# [OBJECTIVE]
Answer these from the drawing descriptions below:
(a) What kind of diagram does FIG. 1 show?
(b) Which figures show the scenario for enhancing a voice call?
(c) What do corresponding or like numerals or characters indicate?

# [EXTRACTED TEXT]
-=-=-=-=-

THE BRIEF DESCRIPTION OF THE SEVERAL VIEWS OF THE DRAWINGS
[0019] The present disclosed subject matter will be understood and
appreciated more fully from the following detailed description
taken in conjunction with the drawings in which corresponding or
like numerals or characters indicate corresponding or like
components. Unless indicated otherwise, the drawings provide
exemplary embodiments or aspects of the disclosure and do not limit
the scope of the disclosure. In the drawings:
[0020] FIG. 1 shows a block diagram of a system for enhancing
communication, in accordance with some exemplary embodiments of the
subject matter;
[0021] FIG. 2 shows a flowchart of a method for enhancing
communication, in accordance with some exemplary embodiments of the
subject matter;
[0022] FIG. 3 shows a flowchart of a scenario for enhancing a voice
message, in accordance with some exemplary embodiments of the
disclosed subject matter;
[0023] FIGS. 4A and 4B show a flowchart of a scenario for enhancing
a voice call, in accordance with some exemplary embodiments of the
disclosed subject matter; and
[0024] FIGS. 5A and 5B show an exemplary screen capture of an
enhanced voice communication session in accordance with some
exemplary embodiments of the disclosed subject matter.

-=-=-=-=-

# [RECORD SET]
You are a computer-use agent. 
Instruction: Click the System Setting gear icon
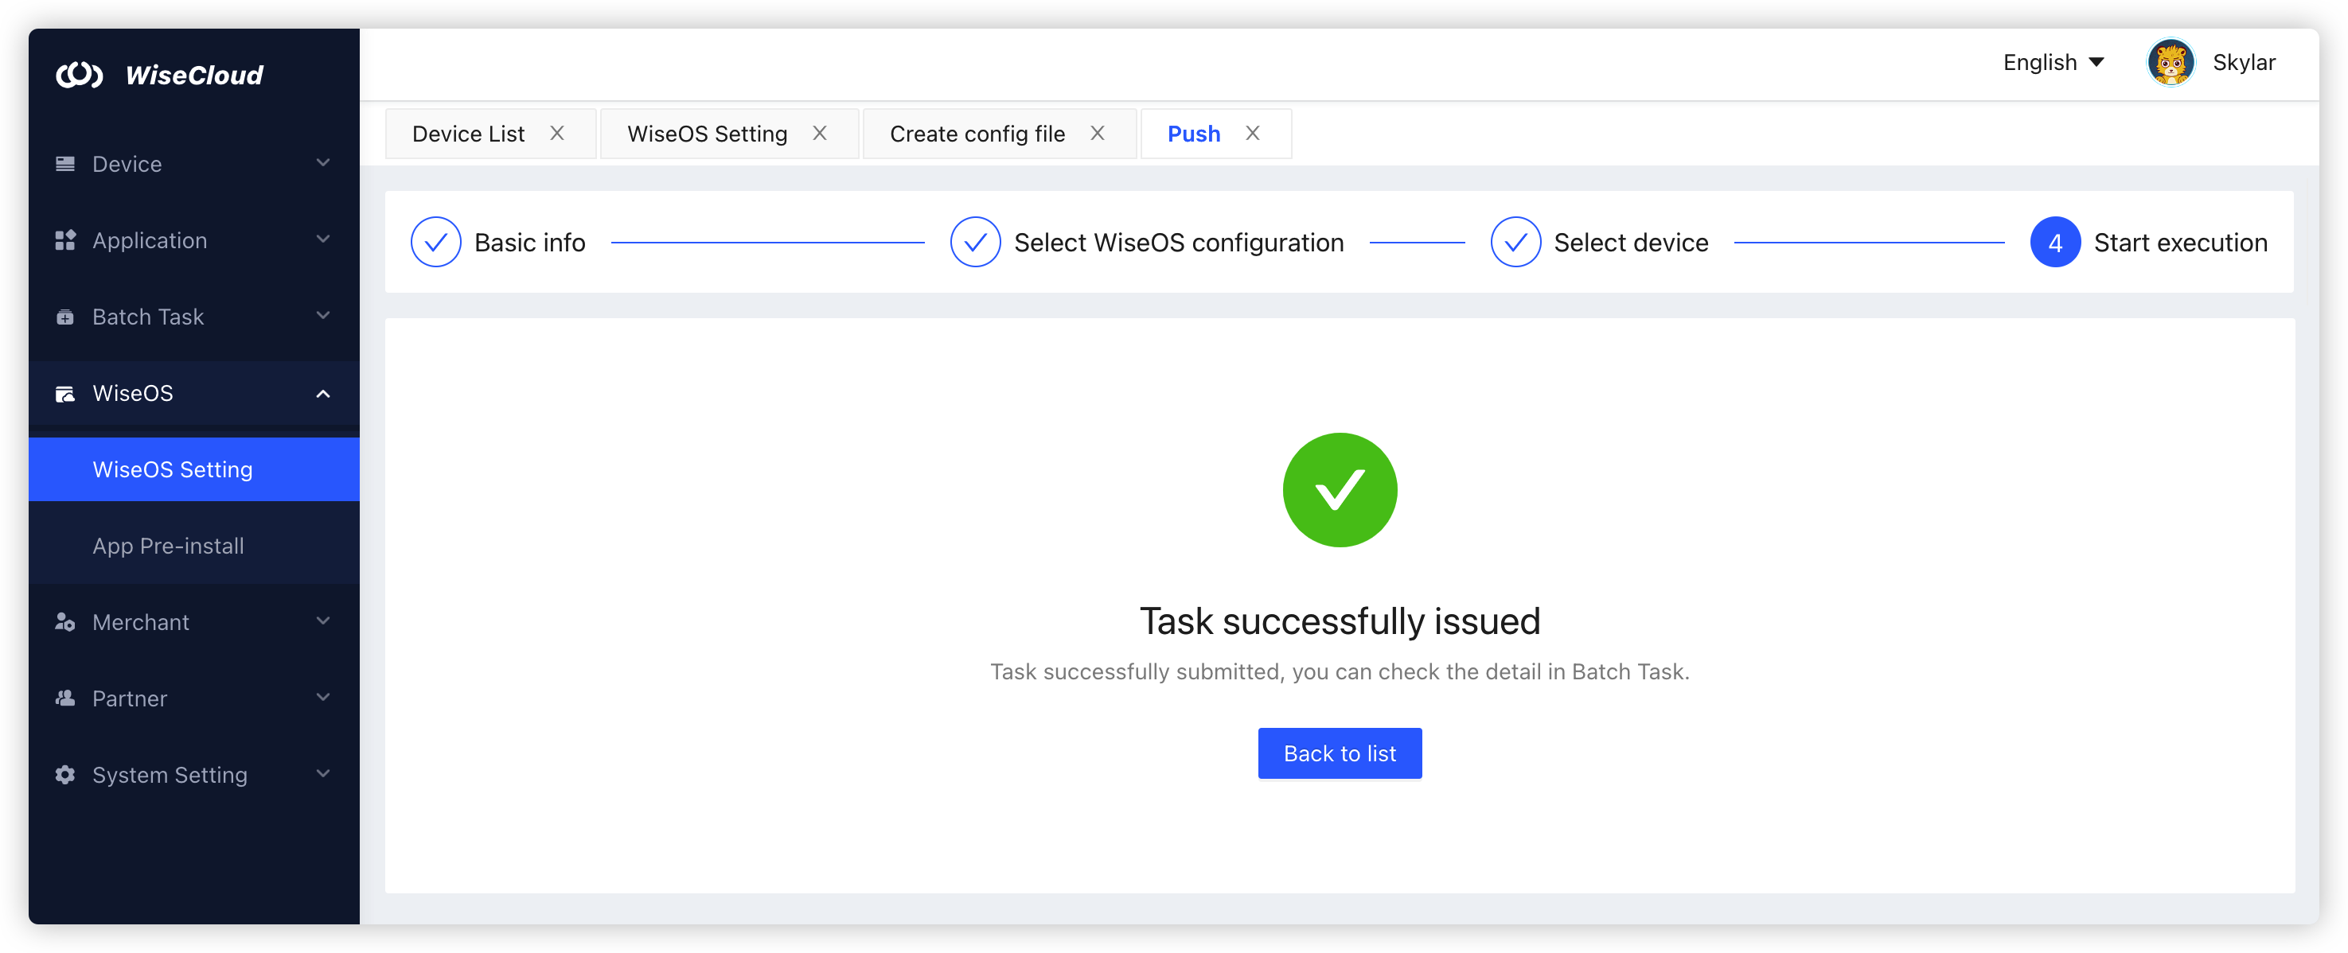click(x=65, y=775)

-=-=-=-=-

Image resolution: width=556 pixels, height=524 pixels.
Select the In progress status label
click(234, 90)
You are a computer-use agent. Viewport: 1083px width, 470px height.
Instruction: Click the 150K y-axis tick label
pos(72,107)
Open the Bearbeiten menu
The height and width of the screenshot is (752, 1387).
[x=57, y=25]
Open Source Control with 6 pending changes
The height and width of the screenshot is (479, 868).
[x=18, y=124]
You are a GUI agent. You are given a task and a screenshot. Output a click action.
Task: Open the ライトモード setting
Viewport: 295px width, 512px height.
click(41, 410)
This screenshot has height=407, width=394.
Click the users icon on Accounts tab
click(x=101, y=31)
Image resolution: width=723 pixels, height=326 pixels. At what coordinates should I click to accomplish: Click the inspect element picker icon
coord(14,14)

-=-=-=-=-

# [ANSWER TO THE TASK]
(a) A block diagram of a system for enhancing communication.
(b) FIGS. 4A and 4B.
(c) Corresponding or like components.